O uso da internet como ferramenta de trabalho pode tanto facilitar a vida dos executivos quanto alimentar neuroses e prejudicar sua saúde física e mental. Hoje, muitos assuntos corporativos são resolvidos sem sair da frente do computador ou por meio dos celulares acionados de qualquer lugar do mundo a partir da internet móvel. O problema é quando “estar conectado” se torna uma neurose e a pessoa não consegue mais se desligar do trabalho, nem depois do expediente e tampouco aos fins de semana.

“Esse tipo de comportamento neurótico gera desequilíbrio físico e mental nos profissionais” segundo a psicoterapeuta Su Kardosh, especializada em atendimento a empresas e famílias. O resultado do desequilíbrio reflete no ambiente de trabalho e também nas relações familiares. “A partir daí, o profissional se encontra, muitas vezes sem perceber, encarcerado em dois tipos de crise: pessoal-familiar e profissional”, revela.

As reações psicológicas geradas pela neurose do trabalho são segundo Su Kardosh: irritabilidade, intolerância, distração, esquecimento, ansiedade generalizada e, por consequência, dificuldade de relacionamento. “Entre as reações físicas, podemos mencionar a sensação de peso no corpo e na cabeça, dores generalizadas, doenças de repetição como gripes, distúrbios gastrointestinais, enxaquecas, problemas de coluna, sono excessivo ou insônia, dificuldade de organização e falta de disposição e de controle.”

A psicoterapeuta chama atenção ainda para a raiz do problema. “A necessidade de estar o tempo inteiro conectado com o trabalho é fruto da insegurança, do medo de perder o emprego. Esse tipo de profissional tem a sensação de que o ambiente de trabalho é hostil. As pessoas precisam saber que ele está, todo o tempo, presente na empresa. E os celulares com conexão móvel contribuem para que ele se sinta, e faça os outros sentirem, que ele não descansa nunca.”

A culpa não é da internet, mas sim de um desequilíbrio psicológico. “A internet é como qualquer outra ferramenta disponível para nós.
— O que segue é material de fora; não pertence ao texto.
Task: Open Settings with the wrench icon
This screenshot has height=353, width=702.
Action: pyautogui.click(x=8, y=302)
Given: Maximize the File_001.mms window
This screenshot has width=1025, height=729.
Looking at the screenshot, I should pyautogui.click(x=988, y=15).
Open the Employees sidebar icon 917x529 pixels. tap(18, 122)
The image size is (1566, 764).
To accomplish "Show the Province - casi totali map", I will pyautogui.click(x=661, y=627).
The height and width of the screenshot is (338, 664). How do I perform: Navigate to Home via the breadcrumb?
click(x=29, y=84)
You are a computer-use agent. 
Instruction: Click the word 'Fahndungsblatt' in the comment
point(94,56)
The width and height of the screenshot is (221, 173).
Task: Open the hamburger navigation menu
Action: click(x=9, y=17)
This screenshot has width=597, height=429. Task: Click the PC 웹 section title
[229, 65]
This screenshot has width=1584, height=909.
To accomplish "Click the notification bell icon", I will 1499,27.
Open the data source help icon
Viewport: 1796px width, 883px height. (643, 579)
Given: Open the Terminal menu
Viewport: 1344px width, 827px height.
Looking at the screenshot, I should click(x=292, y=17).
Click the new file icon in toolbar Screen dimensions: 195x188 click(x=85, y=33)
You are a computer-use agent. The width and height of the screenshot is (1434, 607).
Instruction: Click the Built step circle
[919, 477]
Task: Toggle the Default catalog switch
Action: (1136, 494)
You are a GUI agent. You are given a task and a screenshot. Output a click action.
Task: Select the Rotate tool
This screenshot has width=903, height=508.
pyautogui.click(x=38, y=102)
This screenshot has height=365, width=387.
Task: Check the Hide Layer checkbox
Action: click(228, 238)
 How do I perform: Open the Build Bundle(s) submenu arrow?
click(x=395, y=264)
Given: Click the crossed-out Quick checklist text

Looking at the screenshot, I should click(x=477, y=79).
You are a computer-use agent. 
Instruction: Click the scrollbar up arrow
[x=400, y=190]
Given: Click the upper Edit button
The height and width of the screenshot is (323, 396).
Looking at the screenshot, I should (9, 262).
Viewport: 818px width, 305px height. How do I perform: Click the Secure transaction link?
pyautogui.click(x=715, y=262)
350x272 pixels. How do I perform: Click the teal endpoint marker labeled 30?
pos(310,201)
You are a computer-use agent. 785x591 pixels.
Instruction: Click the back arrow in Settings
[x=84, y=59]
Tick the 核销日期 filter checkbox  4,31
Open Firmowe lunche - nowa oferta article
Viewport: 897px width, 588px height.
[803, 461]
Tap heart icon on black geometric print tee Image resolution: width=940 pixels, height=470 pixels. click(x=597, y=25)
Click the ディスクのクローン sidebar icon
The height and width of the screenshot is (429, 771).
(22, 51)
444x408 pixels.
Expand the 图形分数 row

Eu posso, por exemplo, usar uma faca tanto para facilitar o trabalho na cozinha como para assassinar pessoas. Tudo depende de quanto se tem de saúde e equilíbrio para utilizá-la.”

Quem é Soely Kardosh – Soely Kardosh é psicóloga com 40 anos de experiência em psicologia clínica, com atuação em diagnóstico e conflitos corporativos. Ela já atendeu clientes como Caixa Econômica Federal, Votorantim, Embratel, entre outras empresas.  Paralelamente coordena cursos de autoconhecimento através do corpo, pois tem formação em psicoterapia Reichiana e Bioenergética. É também psicoterapeuta de família com formação sistêmica e vincular.